▸ Work required
Word for word, copy the line that contains "Task: Open Desktop Audio settings gear icon" and each line after it in the data below. Pictures stay out of the copy.

▸ Input data
==================================================
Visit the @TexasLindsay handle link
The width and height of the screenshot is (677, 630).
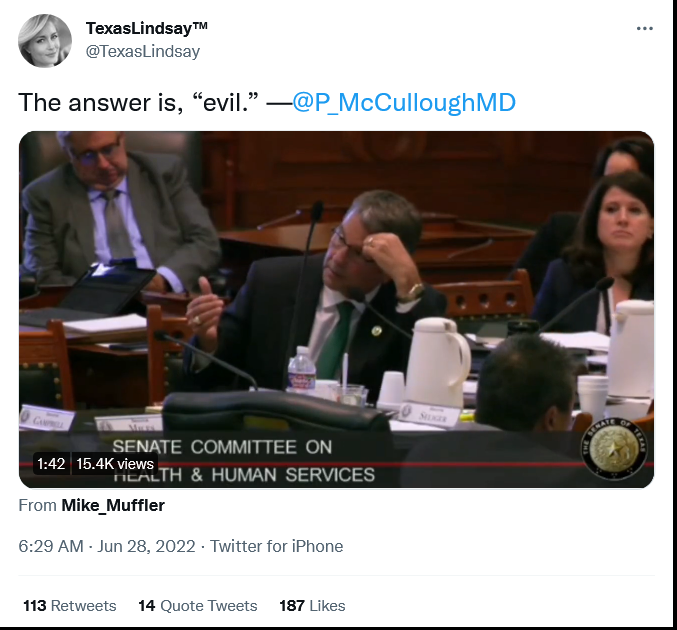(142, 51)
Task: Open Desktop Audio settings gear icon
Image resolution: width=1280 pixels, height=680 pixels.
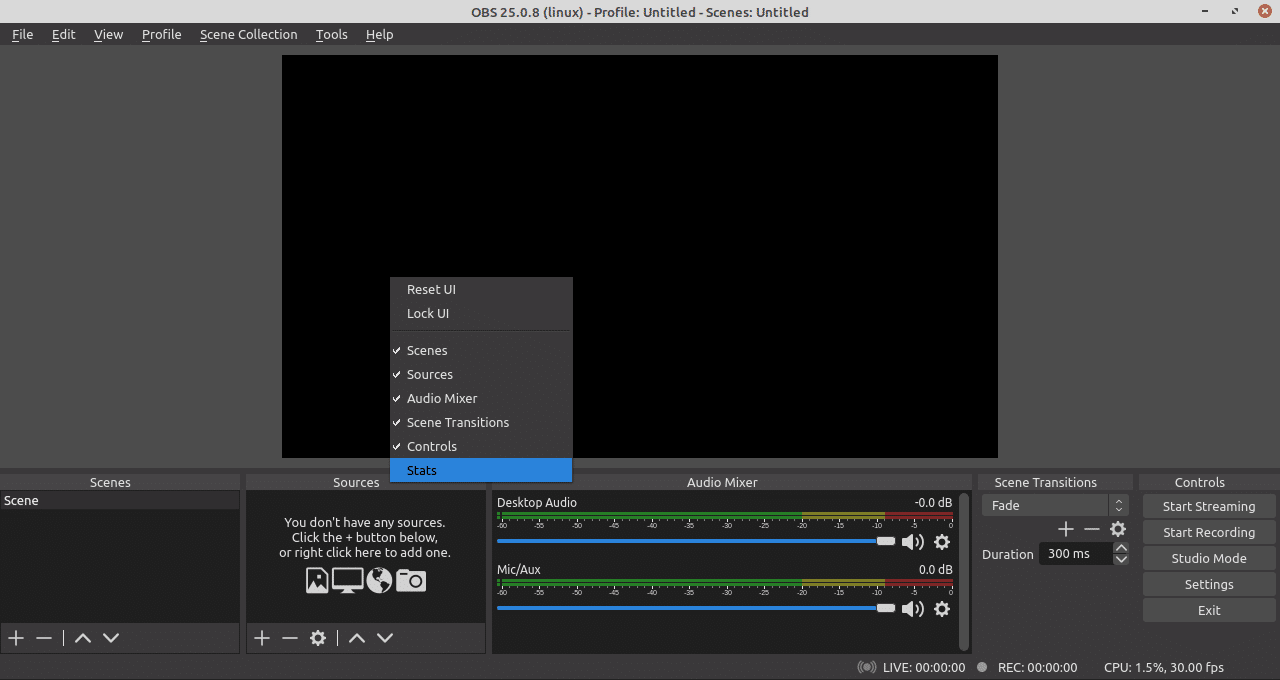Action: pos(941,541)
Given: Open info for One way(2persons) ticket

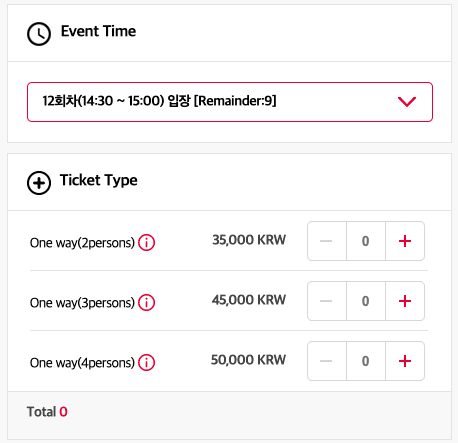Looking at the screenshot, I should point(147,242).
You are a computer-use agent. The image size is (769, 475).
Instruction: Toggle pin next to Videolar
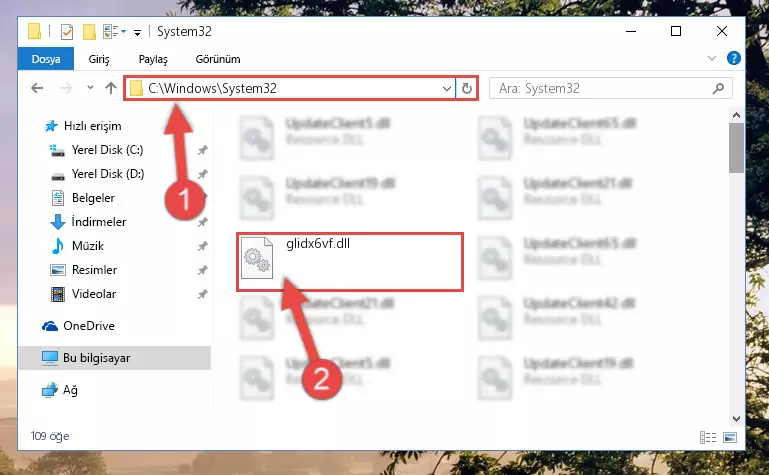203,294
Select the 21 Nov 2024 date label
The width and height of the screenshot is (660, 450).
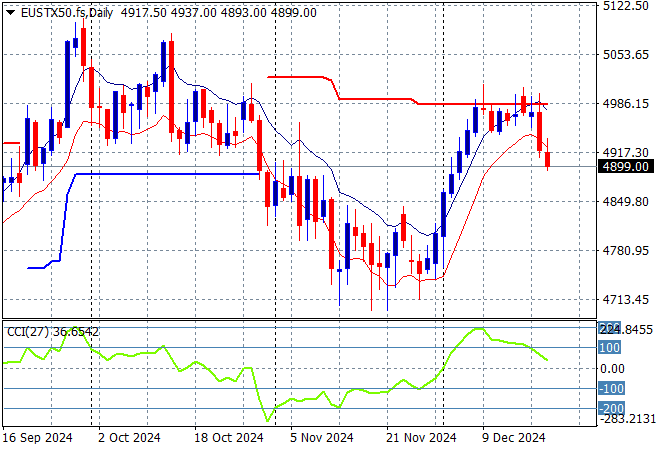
==================================================
▸ Task result
Task: Open Desktop Audio settings gear icon
Image resolution: width=1280 pixels, height=680 pixels.
Action: pos(941,541)
Given: Open info for One way(2persons) ticket

Looking at the screenshot, I should point(147,242).
You are a computer-use agent. The image size is (769, 475).
Instruction: Toggle pin next to Videolar
203,294
Select the 21 Nov 2024 date label
The width and height of the screenshot is (660, 450).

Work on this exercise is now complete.